#### DOCUMENT SECTION:
At WWDC 2025 , Apple made several announcements about the future of Apple Intelligence , its new suite of AI features aimed at both developers and end users. One of the most notable updates was the introduction of the Foundation Models framework , which allows developers to integrate on-device AI capabilities into their apps — all while preserving user privacy and without any cost.

Built entirely in-house, this framework is designed to support a wide range of AI-driven experiences that can work even when offline, making it a promising step forward for Apple’s AI strategy.

 

🔧 A New Generation of Language Models

Alongside the developer tools, Apple also introduced an updated generation of language foundation models . According to the company, these new models are more efficient, faster, and offer improved reasoning, better tool integration, and support for both text and image inputs. They also now support 15 languages , expanding their usability beyond English-speaking markets.

Apple Intelligence is powered by two main models:

  • A 3-billion-parameter model that runs directly on Apple devices using Apple Silicon chips.
  • A server-based Mixture-of-Experts (MoE) model , optimized for Apple’s Private Cloud Compute infrastructure.

Apple clarified that the on-device model isn’t meant to act as a general-purpose chatbot. Instead, it focuses on specific tasks like summarizing text, extracting entities, refining content, understanding context, short dialogues, and generating creative text.

 

📊 How Does Apple’s AI Compare to the Competition?

One of the biggest questions following Apple’s announcement is how its models stack up against leading AI systems from companies like OpenAI , Google , and Alibaba .

Rather than relying on standard third-party benchmarks, Apple shared internal evaluation results comparing its models with other available systems.

In text-based evaluations , Apple’s on-device 3B model performed well against Qwen-2.5-3B , and held its own against larger models like Qwen-3-4B and Gemma-3-4B in English. Its cloud-based model showed slightly better performance than Llama-4-Scout , but still trailed behind Qwen-3-235B and OpenAI’s GPT-4o .

When tested with image input tasks , the on-device model outperformed InternVL and Qwen , and performed competitively against Gemma . The server-side model beat Qwen-2.5-VL , but again fell short compared to Llama-4-Scout and GPT-4o .

🤖 Room for Growth

These comparisons highlight where Apple currently stands in the fast-evolving AI landscape. While the company has made clear progress, especially in efficiency and on-device processing, there’s still a noticeable gap between Apple’s models and industry leaders like GPT-4o or Gemini 2.5 Pro .

Some observers noted that Apple chose to compare itself against open-source models rather than the latest proprietary ones. If Apple were to go head-to-head with OpenAI’s newest O-series or Google’s top-tier Gemini models, the performance difference would likely be even greater.

Still, Apple’s focus on privacy, on-device processing, and seamless integration with its ecosystem gives it a unique edge. Whether that will be enough to compete in the long run remains to be seen.

#### TASK ITEM:
Please answer from the article on Apple Intelligence above: how many languages do Apple's updated foundation models now support?

#### RECORD EXCERPTS:

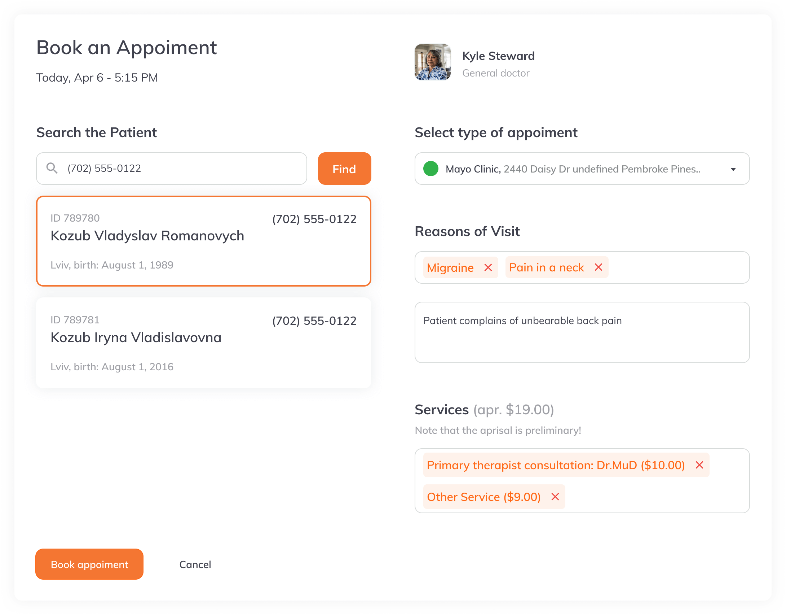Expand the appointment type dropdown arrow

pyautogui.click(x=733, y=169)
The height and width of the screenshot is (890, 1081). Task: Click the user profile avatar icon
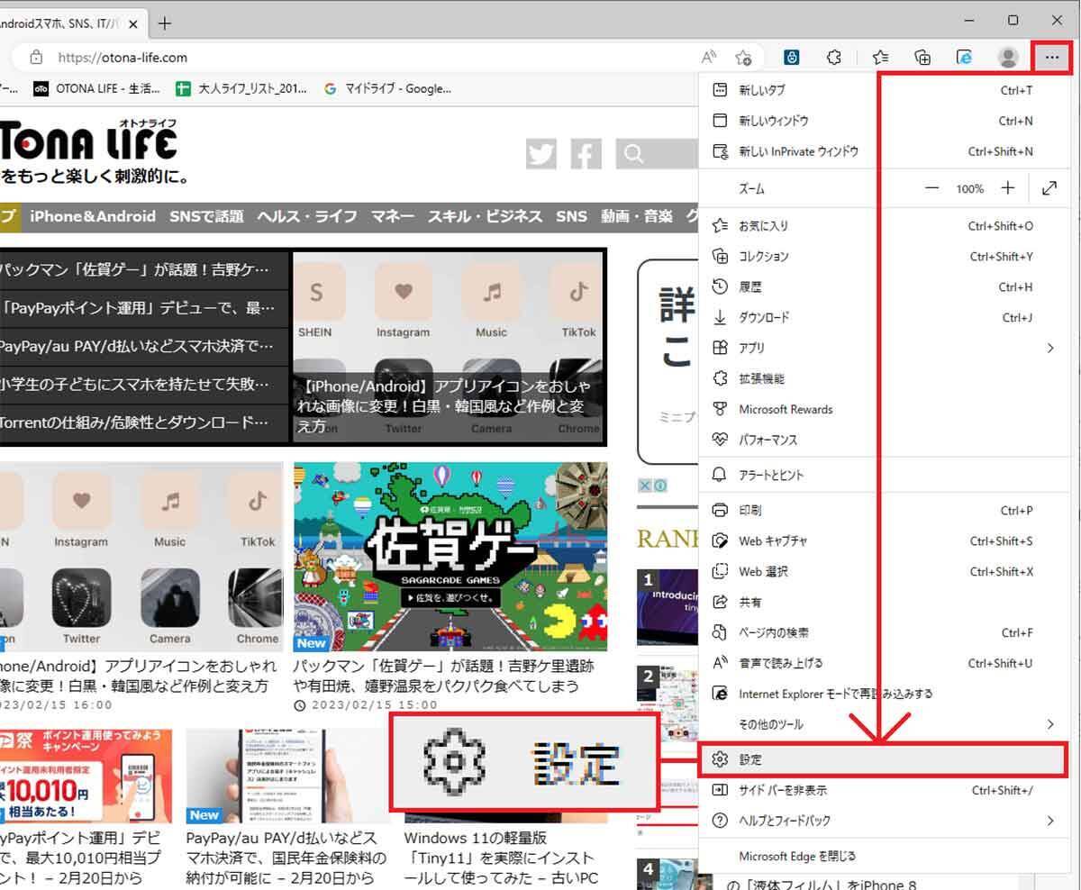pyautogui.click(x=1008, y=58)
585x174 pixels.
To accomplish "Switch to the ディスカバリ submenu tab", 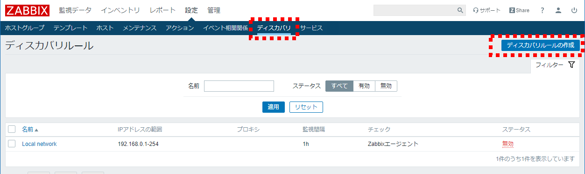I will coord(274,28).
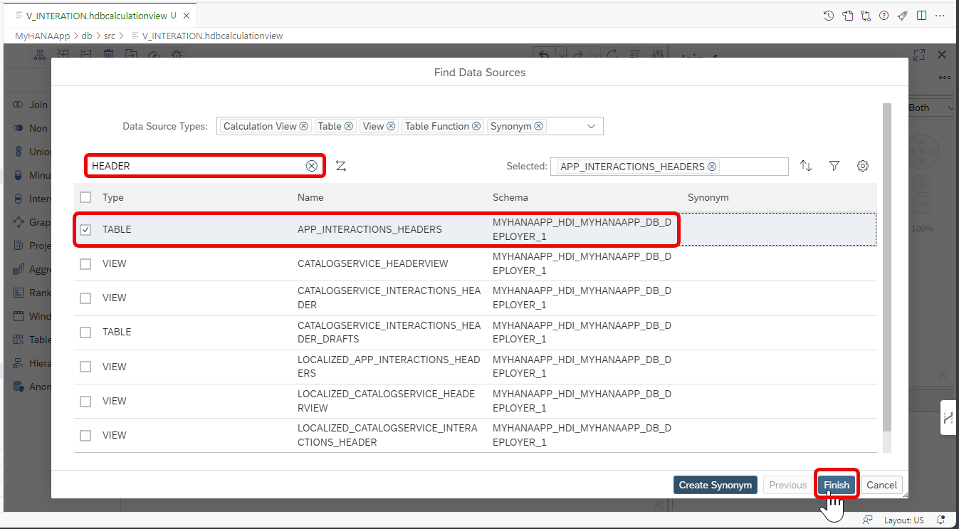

#### ANSWER SPACE:
15 languages.